→ Pixel coordinate grounding data:

# # #

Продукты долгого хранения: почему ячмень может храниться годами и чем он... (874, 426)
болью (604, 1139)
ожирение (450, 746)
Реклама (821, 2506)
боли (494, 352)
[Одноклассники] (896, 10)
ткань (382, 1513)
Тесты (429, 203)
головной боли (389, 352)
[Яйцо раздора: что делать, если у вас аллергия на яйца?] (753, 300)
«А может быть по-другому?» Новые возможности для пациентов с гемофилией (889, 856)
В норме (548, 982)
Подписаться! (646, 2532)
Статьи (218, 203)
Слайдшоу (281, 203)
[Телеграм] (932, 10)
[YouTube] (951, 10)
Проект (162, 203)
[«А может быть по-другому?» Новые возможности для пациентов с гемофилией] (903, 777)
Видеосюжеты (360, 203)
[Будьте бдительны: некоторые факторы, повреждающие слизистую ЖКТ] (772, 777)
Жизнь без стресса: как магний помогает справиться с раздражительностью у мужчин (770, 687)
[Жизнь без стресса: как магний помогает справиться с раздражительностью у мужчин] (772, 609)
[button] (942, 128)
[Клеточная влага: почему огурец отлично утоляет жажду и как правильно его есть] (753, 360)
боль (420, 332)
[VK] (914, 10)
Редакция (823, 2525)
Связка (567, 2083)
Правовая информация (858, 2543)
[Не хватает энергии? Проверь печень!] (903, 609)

# # #

→ TASK DIRECTIONS:
Each line above where the word "гемофилией" occurs should be returned in full.

→ SOLUTION TO THIS PROBLEM:
«А может быть по-другому?» Новые возможности для пациентов с гемофилией (889, 856)
[«А может быть по-другому?» Новые возможности для пациентов с гемофилией] (903, 777)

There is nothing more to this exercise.